(Material for this exercise Opens)

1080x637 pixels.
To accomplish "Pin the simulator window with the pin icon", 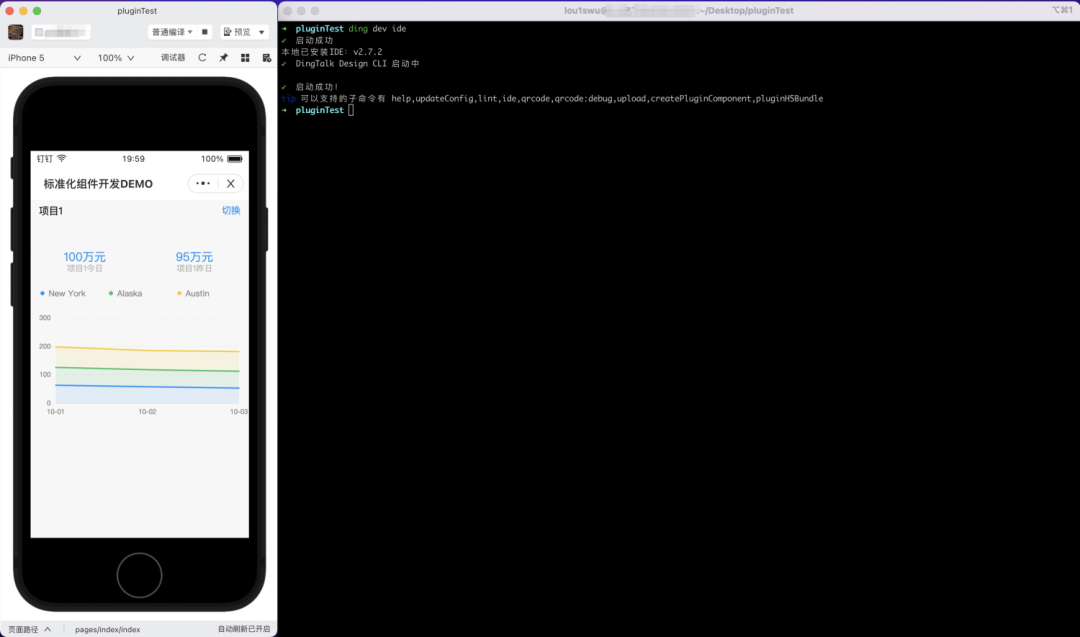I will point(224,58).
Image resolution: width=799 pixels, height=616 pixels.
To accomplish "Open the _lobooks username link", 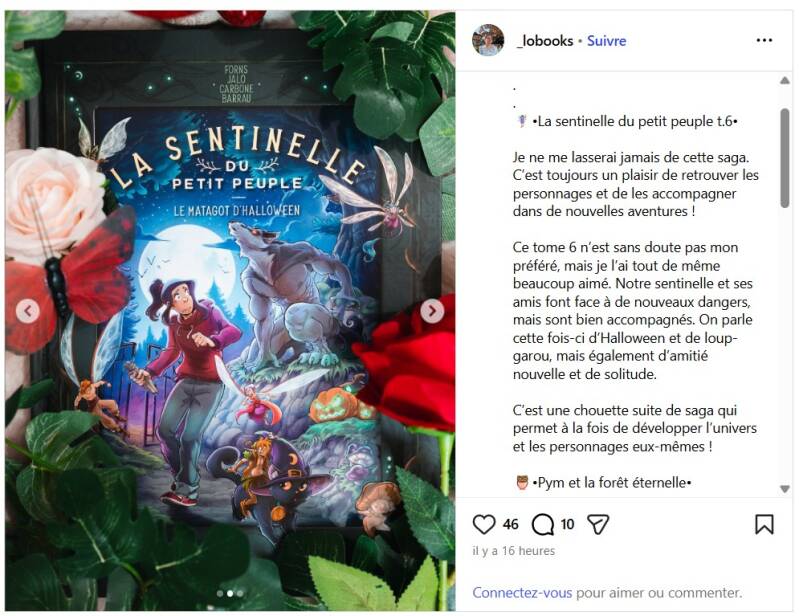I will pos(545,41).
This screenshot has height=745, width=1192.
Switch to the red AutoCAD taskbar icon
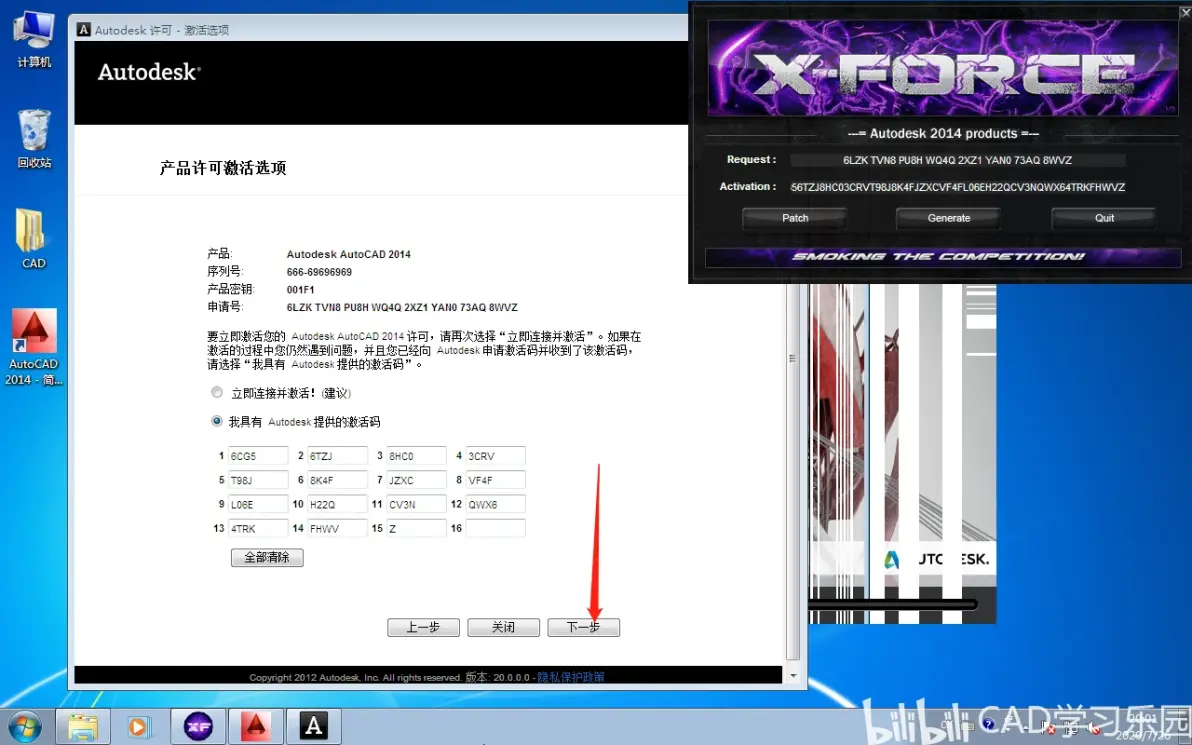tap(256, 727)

(Material for this exercise Closes)
(Material for this exercise Opens)

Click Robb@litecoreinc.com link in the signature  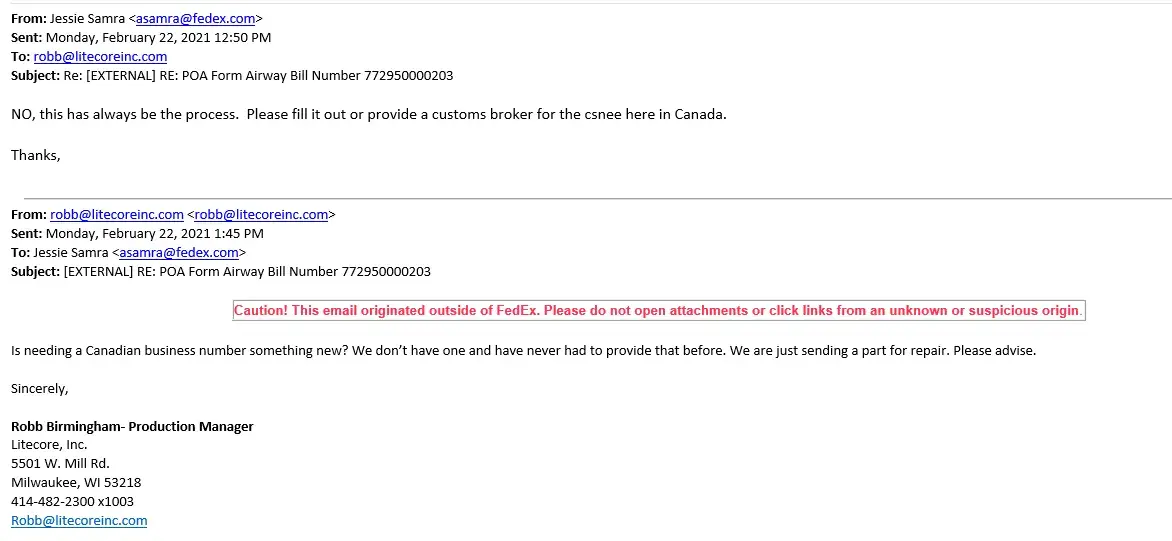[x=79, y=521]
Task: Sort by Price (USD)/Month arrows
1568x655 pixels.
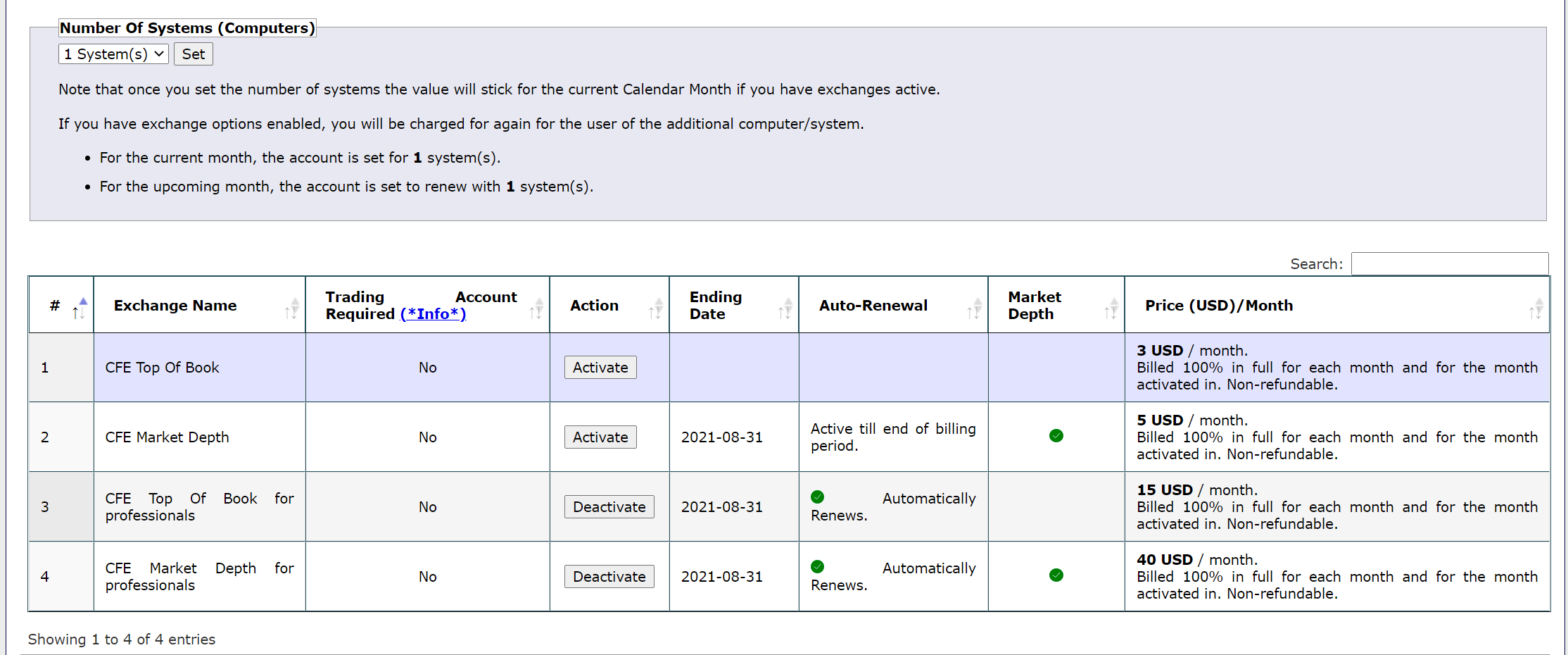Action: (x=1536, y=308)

(Material for this exercise Closes)

*Exercise description*
Pick out, from the lines above, every one that contains the string "width".

*Solution*
Image resolution: width=799 pixels, height=616 pixels.
This screenshot has height=745, width=1192.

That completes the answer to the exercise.